**What you should do**
Only one portion of the data is to be written out: from the line bearing "2044x1792 pixels." through the line bearing "Task: Click the VirusScan icon". Write it exactly as it appears.

Saved data entries
════════════════════

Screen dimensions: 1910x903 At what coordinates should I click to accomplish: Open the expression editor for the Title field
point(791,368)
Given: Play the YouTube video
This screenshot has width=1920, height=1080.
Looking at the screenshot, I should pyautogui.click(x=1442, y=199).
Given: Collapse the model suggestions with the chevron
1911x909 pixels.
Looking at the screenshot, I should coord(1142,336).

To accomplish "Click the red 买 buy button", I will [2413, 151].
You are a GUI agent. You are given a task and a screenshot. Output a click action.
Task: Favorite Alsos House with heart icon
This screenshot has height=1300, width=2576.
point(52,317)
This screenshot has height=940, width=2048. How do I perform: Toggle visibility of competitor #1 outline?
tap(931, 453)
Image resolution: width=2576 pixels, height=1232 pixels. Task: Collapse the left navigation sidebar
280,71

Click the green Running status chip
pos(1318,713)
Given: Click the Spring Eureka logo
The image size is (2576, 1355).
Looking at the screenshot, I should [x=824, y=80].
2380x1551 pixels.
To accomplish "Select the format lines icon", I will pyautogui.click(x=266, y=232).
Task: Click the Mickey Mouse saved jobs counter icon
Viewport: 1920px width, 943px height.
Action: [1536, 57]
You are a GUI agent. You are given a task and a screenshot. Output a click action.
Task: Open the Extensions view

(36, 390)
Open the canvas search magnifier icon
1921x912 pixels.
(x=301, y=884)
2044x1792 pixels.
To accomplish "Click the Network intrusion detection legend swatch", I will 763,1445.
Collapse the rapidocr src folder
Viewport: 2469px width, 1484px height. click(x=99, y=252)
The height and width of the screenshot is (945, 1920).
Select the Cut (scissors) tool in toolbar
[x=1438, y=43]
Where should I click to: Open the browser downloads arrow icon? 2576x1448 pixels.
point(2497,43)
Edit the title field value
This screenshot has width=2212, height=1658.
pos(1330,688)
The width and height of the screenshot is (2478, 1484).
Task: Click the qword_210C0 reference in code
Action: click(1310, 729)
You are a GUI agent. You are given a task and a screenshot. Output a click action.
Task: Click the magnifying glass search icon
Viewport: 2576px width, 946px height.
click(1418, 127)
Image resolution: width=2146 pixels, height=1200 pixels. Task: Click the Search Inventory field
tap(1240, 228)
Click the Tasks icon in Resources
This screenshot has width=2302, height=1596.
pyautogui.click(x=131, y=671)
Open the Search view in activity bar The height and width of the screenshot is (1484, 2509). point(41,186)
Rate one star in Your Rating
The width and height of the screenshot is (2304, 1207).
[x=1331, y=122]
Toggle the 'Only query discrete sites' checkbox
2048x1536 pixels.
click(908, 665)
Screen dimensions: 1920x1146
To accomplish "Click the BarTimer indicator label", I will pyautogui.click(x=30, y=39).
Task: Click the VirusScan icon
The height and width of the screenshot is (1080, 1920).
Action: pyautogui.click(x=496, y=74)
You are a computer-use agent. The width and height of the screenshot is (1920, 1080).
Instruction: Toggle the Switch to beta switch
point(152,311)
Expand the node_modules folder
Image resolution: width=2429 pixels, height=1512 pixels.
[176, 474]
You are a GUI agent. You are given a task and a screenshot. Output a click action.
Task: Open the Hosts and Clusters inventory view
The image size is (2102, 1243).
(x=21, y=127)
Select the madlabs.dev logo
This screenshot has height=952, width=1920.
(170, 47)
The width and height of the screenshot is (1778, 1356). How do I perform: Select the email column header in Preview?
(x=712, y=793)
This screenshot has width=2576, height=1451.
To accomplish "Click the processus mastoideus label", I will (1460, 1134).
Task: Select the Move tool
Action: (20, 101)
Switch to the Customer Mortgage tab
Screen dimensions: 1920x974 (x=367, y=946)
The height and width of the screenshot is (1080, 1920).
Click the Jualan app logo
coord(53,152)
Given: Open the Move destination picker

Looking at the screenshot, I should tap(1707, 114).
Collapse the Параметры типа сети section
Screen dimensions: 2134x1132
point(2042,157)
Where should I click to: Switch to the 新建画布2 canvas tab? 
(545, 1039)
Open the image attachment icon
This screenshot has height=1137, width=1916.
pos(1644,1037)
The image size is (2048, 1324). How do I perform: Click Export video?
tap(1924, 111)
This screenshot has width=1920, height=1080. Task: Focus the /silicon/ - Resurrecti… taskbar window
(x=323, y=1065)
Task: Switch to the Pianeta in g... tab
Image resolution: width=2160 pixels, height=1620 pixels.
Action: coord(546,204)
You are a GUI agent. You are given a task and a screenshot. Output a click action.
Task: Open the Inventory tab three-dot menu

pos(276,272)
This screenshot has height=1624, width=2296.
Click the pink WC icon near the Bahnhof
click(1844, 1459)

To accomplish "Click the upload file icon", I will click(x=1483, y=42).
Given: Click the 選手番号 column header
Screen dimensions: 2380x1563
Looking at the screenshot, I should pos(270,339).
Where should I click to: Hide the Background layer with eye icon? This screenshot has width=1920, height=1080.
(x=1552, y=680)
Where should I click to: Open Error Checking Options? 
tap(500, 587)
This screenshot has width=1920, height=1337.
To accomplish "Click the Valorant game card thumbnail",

════════════════════

**Answer to this exercise**
2044x1792 pixels.
To accomplish "Click the Network intrusion detection legend swatch", I will 763,1445.
Collapse the rapidocr src folder
Viewport: 2469px width, 1484px height. click(x=99, y=252)
The height and width of the screenshot is (945, 1920).
Select the Cut (scissors) tool in toolbar
[x=1438, y=43]
Where should I click to: Open the browser downloads arrow icon? 2576x1448 pixels.
point(2497,43)
Edit the title field value
This screenshot has width=2212, height=1658.
pos(1330,688)
The width and height of the screenshot is (2478, 1484).
Task: Click the qword_210C0 reference in code
Action: click(1310, 729)
You are a GUI agent. You are given a task and a screenshot. Output a click action.
Task: Click the magnifying glass search icon
Viewport: 2576px width, 946px height.
click(1418, 127)
Image resolution: width=2146 pixels, height=1200 pixels. Task: Click the Search Inventory field
tap(1240, 228)
Click the Tasks icon in Resources
This screenshot has width=2302, height=1596.
pyautogui.click(x=131, y=671)
Open the Search view in activity bar The height and width of the screenshot is (1484, 2509). point(41,186)
Rate one star in Your Rating
The width and height of the screenshot is (2304, 1207).
[x=1331, y=122]
Toggle the 'Only query discrete sites' checkbox
2048x1536 pixels.
click(908, 665)
Screen dimensions: 1920x1146
To accomplish "Click the BarTimer indicator label", I will pyautogui.click(x=30, y=39).
Task: Click the VirusScan icon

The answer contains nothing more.